La primavera –dicen los más sabios– comienza ahora en abril, el siete para ser preciso, es decir, ayer. Será que al sol lo sedujo la pereza pero ahora las flores muestran una preocupante demora antes de abrirse y dejar sus pétalos dispuestos al ardor. Será nuestro paso acelerado, el aipod de la vecina a todo volumen, la demagogia de un par de meditabundos, la mal llamada democracia, qué se yo, pero la primavera ha sido desleal a lo acordado, dato preciso, estremecedor. Y el 21 de marzo de no ser por otras efemérides sería indistinto.

Gatos, abejas y conejos, mariposas que se resisten a cambiar. Es abril. La tarde que se pone después del ajetreo cotidiano, la savia que nos mueve. Un millón de estrellas que repican desde lo más viejo, ¡lluvia de estrellas!, exclaman los más sabios. Y sólo estamos mirando recuerdos. Un recuerdo la noche, esta situación donde escribo, isla o península, cratón vagabundo donde estoy, un país que no se parece a otro en nada pero que al mismo tiempo es la congoja. Y la primavera que aparece, muchas noches después, germinando de una admirable Margarita de cabellera tan larga como la fiebre. El siete, ya lo he dicho. Avisen al crepúsculo, es tarde ya para dar explicaciones. Dogma la paciencia y dogma la intuición: PRIMAVERA ES ABRIL.
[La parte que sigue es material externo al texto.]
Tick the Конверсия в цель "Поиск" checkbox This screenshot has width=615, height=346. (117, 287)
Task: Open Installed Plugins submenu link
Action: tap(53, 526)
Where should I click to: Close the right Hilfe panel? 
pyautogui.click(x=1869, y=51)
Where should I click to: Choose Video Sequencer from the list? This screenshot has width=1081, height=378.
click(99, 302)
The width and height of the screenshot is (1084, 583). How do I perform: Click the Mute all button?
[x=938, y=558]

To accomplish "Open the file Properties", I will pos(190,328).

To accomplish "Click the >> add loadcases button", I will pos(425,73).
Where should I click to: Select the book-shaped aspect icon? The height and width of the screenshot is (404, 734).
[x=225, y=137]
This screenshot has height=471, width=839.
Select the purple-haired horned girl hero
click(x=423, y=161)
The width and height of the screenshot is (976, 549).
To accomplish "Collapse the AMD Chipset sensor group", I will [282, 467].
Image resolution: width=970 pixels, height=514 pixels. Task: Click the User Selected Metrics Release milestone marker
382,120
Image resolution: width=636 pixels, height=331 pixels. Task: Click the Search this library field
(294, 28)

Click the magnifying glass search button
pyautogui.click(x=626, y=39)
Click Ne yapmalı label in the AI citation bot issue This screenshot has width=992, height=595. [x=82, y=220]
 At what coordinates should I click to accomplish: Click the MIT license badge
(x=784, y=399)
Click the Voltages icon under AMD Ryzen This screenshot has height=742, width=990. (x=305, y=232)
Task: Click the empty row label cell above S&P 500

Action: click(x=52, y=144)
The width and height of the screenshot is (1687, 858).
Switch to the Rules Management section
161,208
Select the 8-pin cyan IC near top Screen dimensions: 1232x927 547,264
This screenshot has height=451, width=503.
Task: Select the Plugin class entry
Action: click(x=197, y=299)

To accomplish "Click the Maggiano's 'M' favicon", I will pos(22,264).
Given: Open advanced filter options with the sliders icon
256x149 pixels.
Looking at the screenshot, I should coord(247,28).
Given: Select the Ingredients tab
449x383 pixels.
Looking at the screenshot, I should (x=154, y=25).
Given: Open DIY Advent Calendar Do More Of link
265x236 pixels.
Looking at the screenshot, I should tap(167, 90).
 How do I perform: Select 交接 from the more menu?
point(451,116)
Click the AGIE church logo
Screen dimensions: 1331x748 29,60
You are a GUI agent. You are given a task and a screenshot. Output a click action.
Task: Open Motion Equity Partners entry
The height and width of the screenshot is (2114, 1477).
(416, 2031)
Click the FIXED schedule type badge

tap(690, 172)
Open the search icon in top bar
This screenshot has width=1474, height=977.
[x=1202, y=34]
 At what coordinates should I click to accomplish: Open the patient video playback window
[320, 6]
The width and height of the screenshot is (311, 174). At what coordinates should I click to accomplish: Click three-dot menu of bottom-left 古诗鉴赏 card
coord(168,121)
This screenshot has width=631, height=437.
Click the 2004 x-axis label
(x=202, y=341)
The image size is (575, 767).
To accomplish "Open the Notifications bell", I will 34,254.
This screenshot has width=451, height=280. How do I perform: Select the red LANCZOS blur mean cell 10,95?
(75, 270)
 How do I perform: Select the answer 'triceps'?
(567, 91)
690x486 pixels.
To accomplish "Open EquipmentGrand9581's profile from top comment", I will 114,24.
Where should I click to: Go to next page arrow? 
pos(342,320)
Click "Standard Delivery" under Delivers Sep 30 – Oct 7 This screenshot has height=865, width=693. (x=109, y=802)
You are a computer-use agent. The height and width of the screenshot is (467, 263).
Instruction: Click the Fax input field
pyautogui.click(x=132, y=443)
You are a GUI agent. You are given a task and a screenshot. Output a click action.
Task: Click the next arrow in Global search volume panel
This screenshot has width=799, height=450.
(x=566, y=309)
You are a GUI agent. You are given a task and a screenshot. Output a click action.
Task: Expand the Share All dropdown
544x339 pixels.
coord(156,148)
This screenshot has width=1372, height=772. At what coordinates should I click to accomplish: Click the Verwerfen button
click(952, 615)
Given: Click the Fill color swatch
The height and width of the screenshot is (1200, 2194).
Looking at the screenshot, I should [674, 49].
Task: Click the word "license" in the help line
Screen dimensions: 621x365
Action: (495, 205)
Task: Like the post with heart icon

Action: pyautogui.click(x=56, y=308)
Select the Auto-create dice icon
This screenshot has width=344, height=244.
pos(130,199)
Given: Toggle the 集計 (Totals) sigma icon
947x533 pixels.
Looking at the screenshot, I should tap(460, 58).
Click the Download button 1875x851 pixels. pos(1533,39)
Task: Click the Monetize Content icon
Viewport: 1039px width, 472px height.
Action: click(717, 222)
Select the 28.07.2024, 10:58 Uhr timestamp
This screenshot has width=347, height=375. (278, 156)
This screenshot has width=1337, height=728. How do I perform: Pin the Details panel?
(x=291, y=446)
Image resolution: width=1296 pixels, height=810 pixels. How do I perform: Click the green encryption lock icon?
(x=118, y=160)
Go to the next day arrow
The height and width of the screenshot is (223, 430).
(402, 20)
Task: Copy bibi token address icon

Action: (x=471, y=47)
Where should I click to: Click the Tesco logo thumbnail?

Escribo desde la desolación. Escribo desde no esperar nada, ni un aplauso, ni un rumor. Tengo testigos de que la noche me ha encontrado blandiendo un lápiz y un papel esperando detenerlo todo. Pero nada se detiene… y es inútil, sólo tengo mi voz contra la incertidumbre, este pedazo de tiempo que un temblor seguramente acortará el día menos pensado.

Diapasón la resina que enternece el lagrimar oculto de la memoria. Mar, mar, delirio ¿qué tienes hoy para decirme? ¿De dónde vendrás con tu salinidad a cuestas, con tu torbellino cefalópodo? En abril miro al cielo de la marcha y la protesta, flores que la primavera encendió a gritos, llanto germinal, hoguera de infortunio. Es tarde para dar explicaciones. Es tarde ya para la guerra.

Y abril, que en serenas lilas llega, en comprensivos alcatraces y magnolias, rosas que la madrugada cultivó en el ser o no de la paciencia, la primavera toda, la primavera tanta. Tenemos cada vez menos tiempo y el día acaba. Será que llevo una caléndula en el pecho, pero también un florilegio de ojos verdes que cada madrugada vela por la infancia que no deja de correr. Es tarde, lo repito. Pero nada importa.